Once you reach the line containing "Группы (930, 202)", copy it and every line after it exactly, through the end of the data below.

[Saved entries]
'''

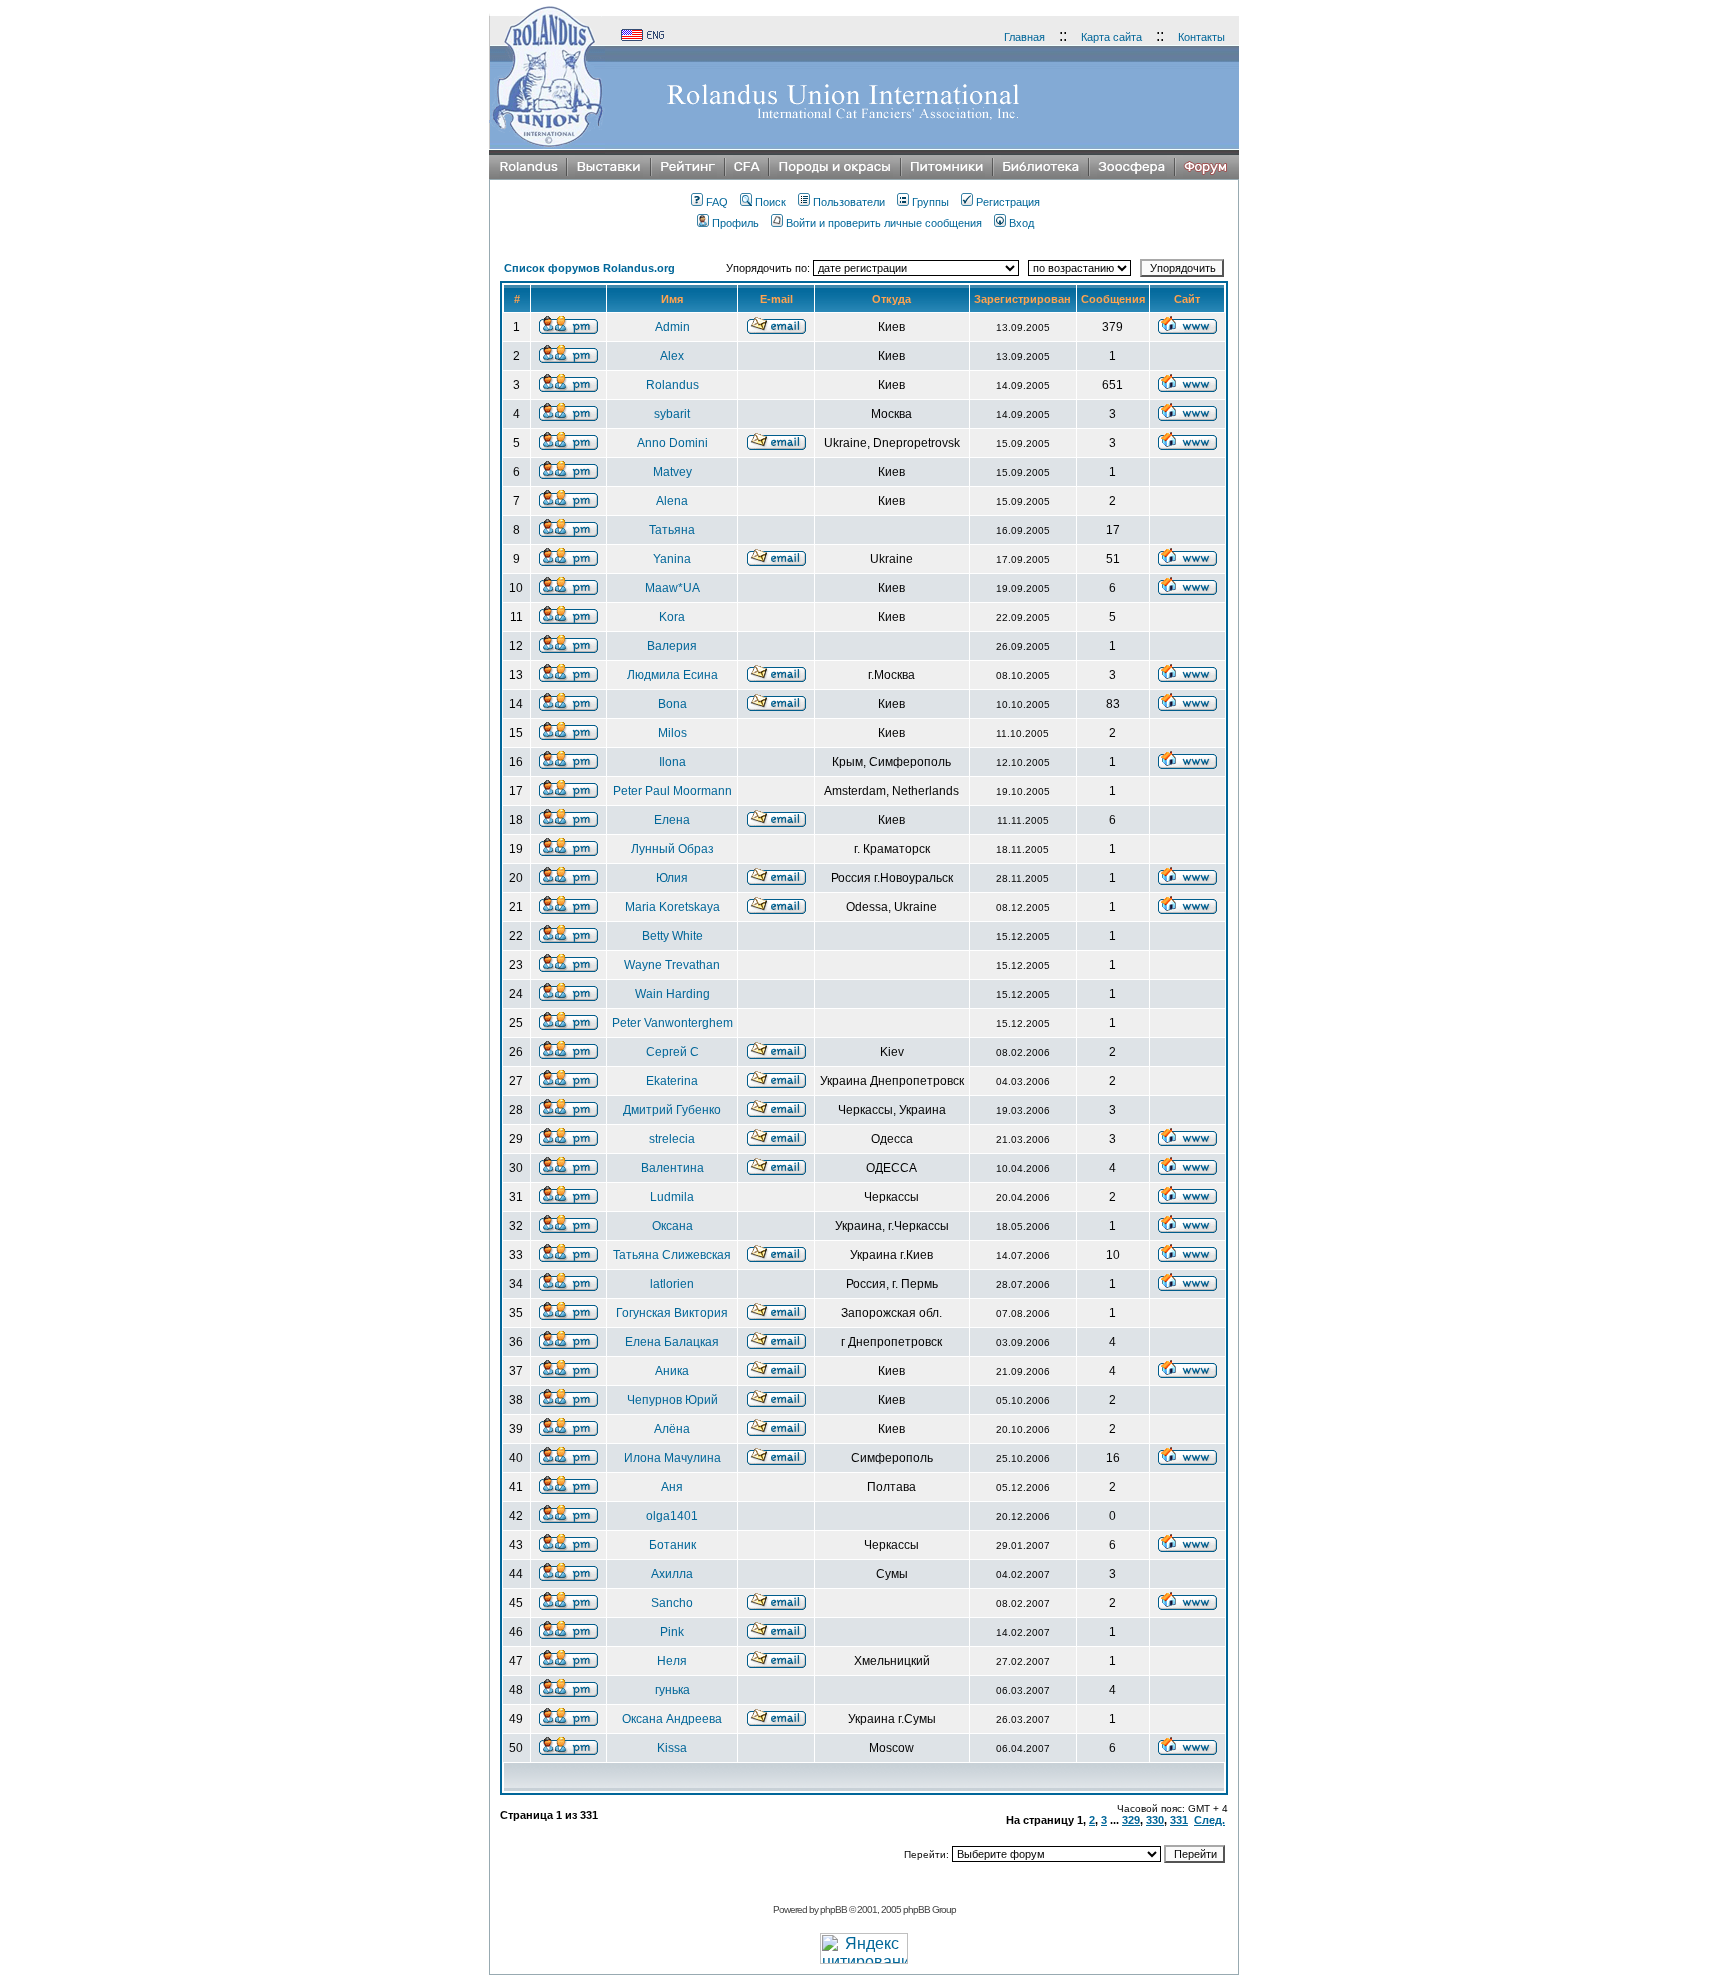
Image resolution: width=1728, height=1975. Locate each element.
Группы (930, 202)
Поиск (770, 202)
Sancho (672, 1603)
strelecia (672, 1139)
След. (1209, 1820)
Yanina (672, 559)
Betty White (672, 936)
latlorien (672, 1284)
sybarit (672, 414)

'''

> [Result of this task]:
Группы (930, 202)
Поиск (770, 202)
Sancho (672, 1603)
strelecia (672, 1139)
След. (1209, 1820)
Yanina (672, 559)
Betty White (672, 936)
latlorien (672, 1284)
sybarit (672, 414)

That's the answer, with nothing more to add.